=== Task brief ===
The lines to transcribe begin with the one containing "Task: Expand the" and end with the last line below; reproduce them exactly, without the pictures.

=== Dataset records ===
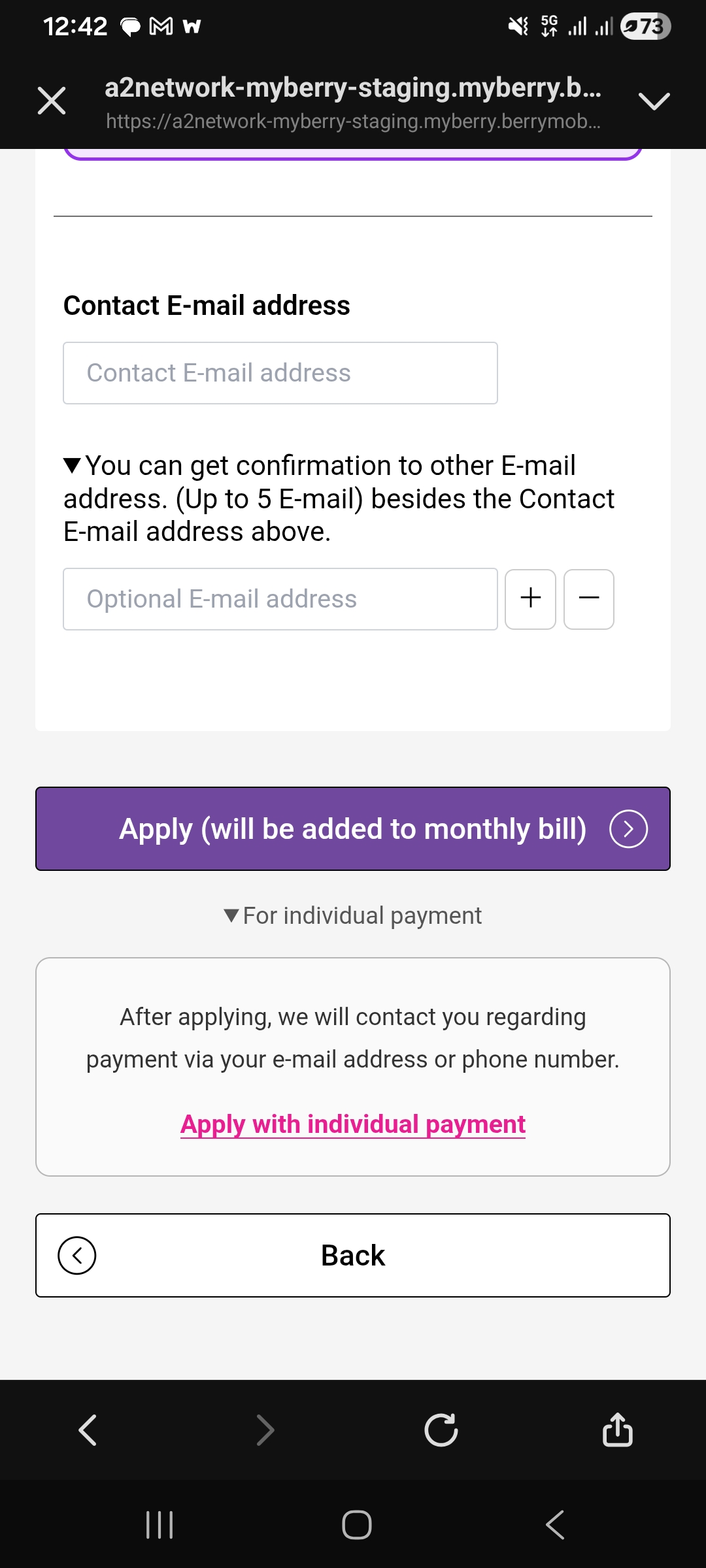
Task: Tap the For individual payment triangle label
Action: pyautogui.click(x=353, y=916)
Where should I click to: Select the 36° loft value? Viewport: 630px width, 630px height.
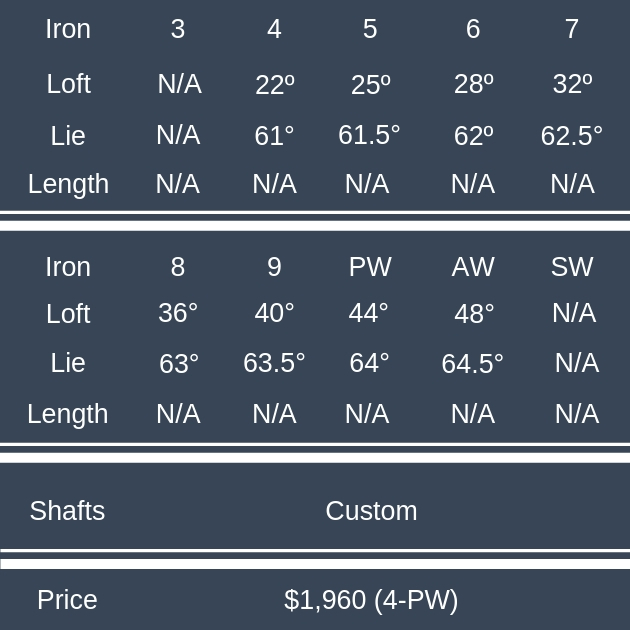(178, 313)
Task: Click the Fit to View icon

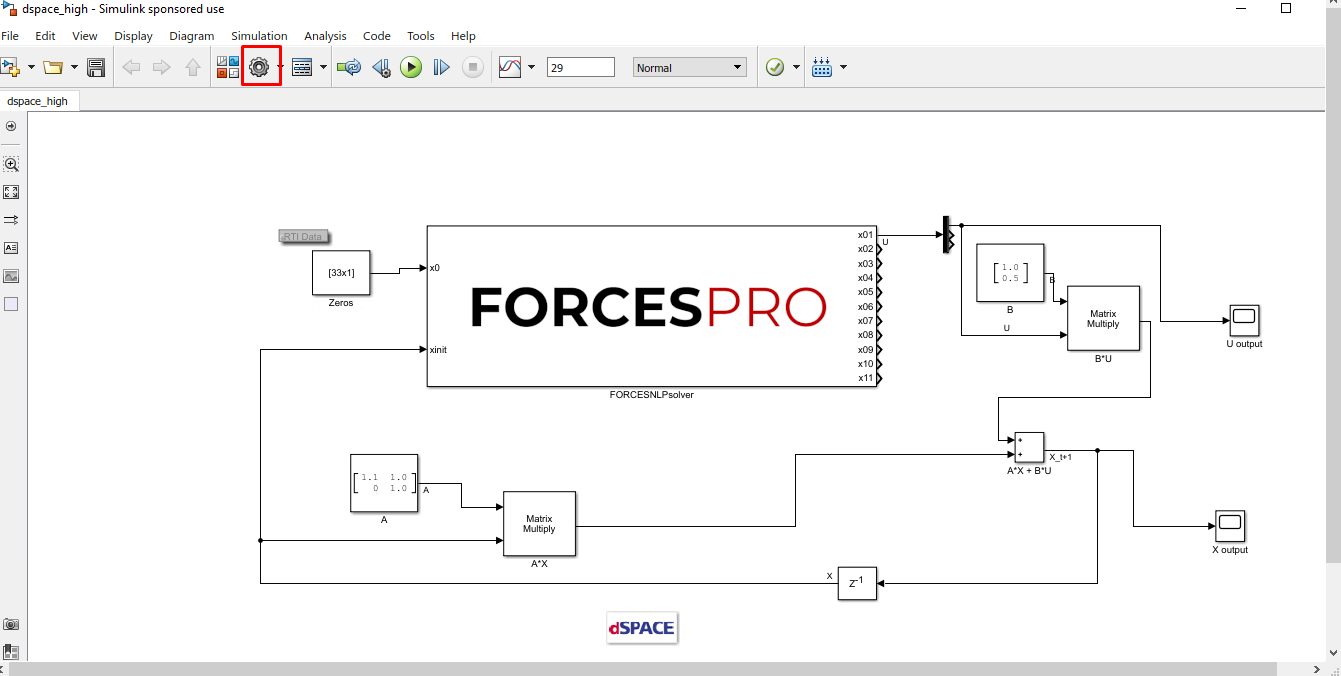Action: [x=11, y=192]
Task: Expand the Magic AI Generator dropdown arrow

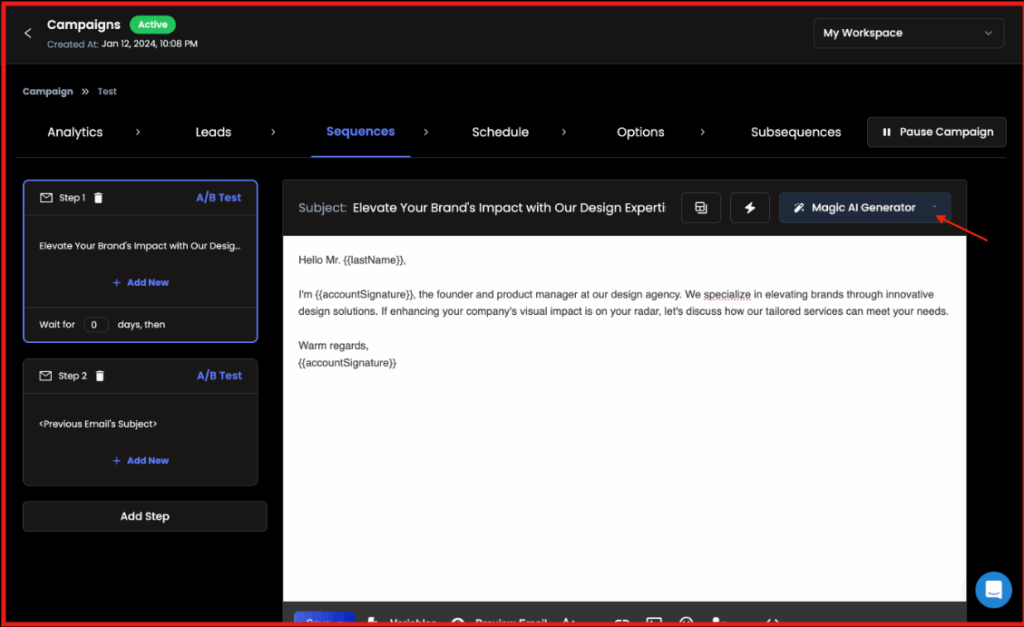Action: 934,208
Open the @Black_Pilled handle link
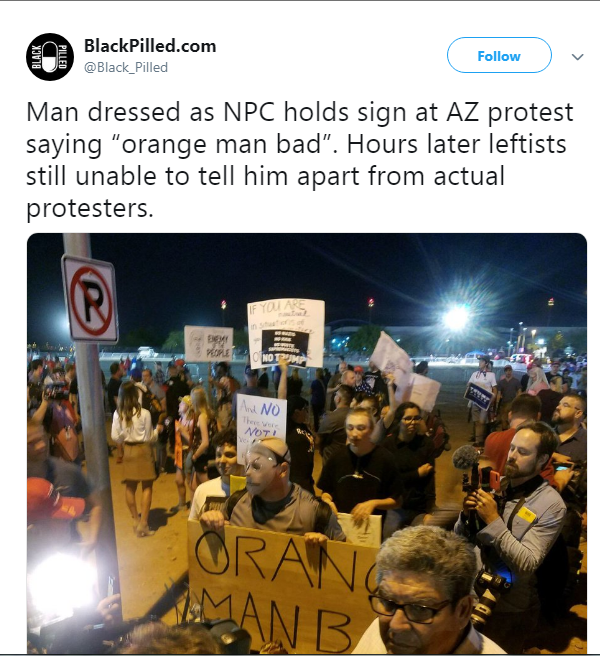Viewport: 600px width, 656px height. 126,67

=== Response to the exercise ===
Task: Expand the Magic AI Generator dropdown arrow

Action: 934,208
Open the @Black_Pilled handle link
Viewport: 600px width, 656px height. 126,67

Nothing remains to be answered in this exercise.